## WHAT TO PRODUCE
Take the line with "Switch to the Adobe Flash tab" and every line after it in the data. Transcribe them exactly, through the last.

## Records from a data collection
■ ■ ■

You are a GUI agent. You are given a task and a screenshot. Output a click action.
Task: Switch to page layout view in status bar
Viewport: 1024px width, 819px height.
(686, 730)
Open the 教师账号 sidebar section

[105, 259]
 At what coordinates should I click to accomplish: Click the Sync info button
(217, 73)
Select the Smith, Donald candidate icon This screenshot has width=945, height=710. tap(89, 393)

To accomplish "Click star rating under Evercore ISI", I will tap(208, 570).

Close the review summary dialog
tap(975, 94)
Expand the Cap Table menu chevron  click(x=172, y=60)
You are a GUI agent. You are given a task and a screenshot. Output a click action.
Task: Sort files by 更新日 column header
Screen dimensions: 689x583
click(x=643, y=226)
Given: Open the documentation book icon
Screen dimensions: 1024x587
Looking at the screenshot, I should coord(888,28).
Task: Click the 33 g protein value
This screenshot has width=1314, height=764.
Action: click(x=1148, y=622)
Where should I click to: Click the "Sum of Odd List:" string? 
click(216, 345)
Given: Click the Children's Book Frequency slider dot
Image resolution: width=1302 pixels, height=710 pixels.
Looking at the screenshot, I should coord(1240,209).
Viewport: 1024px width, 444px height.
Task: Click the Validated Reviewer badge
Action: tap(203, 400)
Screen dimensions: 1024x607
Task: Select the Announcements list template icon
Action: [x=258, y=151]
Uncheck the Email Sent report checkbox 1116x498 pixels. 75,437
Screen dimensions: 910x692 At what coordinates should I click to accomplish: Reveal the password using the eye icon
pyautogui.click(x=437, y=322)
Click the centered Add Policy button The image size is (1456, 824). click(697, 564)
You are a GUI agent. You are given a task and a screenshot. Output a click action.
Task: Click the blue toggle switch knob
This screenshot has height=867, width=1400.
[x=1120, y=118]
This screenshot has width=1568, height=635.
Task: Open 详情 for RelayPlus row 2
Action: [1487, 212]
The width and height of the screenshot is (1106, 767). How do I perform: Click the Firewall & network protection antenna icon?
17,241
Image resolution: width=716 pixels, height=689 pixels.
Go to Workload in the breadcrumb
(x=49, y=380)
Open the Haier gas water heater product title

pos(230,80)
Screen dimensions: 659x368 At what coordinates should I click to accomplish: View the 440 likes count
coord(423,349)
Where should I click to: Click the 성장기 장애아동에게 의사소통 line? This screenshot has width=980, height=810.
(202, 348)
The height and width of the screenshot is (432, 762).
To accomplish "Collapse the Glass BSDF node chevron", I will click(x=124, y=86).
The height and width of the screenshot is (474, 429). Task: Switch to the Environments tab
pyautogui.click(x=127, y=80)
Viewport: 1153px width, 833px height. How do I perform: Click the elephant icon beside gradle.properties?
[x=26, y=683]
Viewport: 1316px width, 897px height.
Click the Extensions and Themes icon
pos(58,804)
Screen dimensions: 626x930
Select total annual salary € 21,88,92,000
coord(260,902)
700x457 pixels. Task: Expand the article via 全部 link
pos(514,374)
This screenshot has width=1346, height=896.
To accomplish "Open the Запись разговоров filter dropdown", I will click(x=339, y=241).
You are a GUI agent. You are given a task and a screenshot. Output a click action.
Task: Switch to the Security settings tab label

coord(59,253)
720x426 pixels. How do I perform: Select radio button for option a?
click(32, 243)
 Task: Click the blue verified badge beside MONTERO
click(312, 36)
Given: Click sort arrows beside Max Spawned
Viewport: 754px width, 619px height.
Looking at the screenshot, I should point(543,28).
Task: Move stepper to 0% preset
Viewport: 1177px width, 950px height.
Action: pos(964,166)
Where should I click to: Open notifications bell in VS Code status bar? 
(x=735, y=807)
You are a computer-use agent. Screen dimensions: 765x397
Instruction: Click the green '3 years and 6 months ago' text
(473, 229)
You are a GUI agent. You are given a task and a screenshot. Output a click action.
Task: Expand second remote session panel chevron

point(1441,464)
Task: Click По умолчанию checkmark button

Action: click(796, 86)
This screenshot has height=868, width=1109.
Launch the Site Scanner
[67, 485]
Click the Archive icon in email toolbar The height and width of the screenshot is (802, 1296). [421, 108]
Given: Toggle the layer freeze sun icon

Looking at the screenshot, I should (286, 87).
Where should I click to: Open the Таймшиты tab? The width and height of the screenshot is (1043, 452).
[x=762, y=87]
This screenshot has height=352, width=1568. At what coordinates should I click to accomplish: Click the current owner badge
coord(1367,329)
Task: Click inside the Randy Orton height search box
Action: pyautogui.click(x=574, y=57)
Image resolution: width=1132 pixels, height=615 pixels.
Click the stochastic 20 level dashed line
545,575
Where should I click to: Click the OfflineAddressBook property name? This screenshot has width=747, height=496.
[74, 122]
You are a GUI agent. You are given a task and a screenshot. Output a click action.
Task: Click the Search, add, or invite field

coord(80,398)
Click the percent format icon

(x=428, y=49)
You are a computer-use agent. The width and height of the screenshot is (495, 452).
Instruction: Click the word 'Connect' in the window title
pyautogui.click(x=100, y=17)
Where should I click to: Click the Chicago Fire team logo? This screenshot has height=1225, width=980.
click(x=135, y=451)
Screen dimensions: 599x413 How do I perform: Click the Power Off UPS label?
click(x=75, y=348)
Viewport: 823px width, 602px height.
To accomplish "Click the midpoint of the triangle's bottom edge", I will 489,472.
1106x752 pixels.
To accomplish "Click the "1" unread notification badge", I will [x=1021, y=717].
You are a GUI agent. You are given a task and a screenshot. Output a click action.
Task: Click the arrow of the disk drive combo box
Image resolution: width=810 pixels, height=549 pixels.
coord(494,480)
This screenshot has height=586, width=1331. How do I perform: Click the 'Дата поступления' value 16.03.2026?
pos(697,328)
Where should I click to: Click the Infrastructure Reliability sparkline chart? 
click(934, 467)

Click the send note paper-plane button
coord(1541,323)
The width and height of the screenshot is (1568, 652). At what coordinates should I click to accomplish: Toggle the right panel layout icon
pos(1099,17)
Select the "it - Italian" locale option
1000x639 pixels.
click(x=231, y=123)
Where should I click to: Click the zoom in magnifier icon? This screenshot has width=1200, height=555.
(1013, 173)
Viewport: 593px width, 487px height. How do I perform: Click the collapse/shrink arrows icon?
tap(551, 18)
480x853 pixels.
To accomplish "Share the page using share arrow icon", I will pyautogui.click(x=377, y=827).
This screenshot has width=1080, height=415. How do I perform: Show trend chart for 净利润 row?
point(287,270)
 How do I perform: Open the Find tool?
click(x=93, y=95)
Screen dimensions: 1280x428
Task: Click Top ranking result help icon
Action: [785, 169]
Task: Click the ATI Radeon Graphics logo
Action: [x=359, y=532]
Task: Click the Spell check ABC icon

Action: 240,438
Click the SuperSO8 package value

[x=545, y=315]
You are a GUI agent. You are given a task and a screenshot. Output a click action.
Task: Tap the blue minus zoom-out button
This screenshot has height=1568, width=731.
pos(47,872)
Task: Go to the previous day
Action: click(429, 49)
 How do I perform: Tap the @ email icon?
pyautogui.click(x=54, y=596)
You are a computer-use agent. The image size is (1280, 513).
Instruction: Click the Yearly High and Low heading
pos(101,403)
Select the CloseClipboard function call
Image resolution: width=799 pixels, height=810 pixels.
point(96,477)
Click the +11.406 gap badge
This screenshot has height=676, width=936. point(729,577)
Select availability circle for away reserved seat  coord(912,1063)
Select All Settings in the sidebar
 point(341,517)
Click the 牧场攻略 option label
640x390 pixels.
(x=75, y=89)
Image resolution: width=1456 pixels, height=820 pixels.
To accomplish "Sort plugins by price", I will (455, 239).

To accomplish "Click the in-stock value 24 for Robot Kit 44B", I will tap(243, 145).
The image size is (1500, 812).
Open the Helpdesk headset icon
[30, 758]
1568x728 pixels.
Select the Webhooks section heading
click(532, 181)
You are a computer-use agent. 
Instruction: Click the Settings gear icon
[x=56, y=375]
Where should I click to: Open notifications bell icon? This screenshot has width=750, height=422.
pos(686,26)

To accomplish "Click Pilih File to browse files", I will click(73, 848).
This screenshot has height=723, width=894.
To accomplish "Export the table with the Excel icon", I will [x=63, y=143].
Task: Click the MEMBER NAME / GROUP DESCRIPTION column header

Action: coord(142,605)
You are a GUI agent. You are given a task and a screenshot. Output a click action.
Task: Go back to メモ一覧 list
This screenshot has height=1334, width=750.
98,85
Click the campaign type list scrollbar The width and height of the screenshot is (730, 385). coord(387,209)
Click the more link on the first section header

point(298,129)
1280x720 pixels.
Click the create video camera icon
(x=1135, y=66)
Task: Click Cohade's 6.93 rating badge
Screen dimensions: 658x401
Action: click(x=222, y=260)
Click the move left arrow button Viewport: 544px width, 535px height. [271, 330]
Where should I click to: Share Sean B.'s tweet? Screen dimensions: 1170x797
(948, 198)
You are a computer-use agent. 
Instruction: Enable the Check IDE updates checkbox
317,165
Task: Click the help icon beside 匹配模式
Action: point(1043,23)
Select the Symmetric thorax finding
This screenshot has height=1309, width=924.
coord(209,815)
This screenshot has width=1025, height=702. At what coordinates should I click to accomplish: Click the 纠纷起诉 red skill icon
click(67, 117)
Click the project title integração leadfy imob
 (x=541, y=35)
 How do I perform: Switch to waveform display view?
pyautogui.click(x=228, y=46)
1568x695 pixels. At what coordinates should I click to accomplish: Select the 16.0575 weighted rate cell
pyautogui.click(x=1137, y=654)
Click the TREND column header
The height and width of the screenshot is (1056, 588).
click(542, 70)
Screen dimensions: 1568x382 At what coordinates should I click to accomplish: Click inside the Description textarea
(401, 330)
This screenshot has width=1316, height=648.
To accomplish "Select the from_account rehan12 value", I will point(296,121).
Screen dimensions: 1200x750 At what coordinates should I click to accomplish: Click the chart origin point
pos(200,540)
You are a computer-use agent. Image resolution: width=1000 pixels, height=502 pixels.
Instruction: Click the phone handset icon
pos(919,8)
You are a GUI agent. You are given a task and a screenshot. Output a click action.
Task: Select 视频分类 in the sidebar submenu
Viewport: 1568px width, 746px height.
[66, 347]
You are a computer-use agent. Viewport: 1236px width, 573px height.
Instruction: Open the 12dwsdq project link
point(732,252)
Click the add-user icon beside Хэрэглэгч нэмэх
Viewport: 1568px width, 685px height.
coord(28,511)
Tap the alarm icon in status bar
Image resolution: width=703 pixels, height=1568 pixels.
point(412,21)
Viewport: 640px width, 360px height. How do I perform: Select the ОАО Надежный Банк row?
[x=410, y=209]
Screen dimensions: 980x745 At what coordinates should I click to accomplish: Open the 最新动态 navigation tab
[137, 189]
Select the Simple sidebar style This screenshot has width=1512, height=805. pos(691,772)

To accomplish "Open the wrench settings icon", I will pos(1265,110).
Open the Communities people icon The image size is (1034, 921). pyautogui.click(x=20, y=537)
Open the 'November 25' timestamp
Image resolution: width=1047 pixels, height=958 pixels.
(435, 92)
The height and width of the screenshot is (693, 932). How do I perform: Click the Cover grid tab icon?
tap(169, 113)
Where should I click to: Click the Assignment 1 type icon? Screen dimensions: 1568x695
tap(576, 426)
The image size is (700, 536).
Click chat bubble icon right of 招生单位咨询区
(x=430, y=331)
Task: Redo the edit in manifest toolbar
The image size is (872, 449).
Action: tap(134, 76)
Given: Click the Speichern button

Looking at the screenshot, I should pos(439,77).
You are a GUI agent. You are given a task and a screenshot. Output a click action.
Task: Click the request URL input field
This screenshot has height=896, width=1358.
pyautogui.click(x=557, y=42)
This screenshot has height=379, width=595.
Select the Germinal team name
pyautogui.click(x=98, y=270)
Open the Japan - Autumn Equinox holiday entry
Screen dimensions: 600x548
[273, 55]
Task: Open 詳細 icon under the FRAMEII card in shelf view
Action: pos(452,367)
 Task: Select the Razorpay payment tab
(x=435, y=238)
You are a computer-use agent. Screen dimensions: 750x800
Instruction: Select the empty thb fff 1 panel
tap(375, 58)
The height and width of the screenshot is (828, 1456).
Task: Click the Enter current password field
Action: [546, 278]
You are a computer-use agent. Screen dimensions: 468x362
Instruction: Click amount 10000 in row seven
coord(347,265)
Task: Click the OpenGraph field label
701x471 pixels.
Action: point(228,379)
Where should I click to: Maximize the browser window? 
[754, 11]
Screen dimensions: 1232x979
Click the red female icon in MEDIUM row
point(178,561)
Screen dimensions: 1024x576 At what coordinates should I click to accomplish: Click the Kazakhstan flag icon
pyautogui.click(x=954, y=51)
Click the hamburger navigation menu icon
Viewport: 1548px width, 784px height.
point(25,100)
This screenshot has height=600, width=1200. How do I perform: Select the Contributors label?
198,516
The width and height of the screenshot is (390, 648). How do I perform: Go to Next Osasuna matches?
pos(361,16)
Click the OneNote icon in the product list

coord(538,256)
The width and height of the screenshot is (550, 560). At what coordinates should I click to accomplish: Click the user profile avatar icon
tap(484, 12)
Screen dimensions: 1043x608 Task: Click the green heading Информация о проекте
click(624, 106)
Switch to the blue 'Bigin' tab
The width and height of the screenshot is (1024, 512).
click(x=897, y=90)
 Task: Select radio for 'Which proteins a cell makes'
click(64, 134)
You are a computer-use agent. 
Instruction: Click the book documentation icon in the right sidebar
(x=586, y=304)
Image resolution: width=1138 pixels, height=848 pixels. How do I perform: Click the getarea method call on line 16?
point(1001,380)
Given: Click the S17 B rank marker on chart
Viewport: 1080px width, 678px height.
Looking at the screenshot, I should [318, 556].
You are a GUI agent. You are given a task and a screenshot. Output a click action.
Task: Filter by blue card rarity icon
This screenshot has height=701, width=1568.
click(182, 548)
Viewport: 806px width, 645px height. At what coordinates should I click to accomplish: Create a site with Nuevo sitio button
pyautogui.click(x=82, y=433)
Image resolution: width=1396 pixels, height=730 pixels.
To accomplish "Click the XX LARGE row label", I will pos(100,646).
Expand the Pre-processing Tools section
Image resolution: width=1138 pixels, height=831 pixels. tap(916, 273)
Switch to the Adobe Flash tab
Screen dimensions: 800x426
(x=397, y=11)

■ ■ ■

## THE COMPLETED TASK
Switch to the Adobe Flash tab
Screen dimensions: 800x426
(x=397, y=11)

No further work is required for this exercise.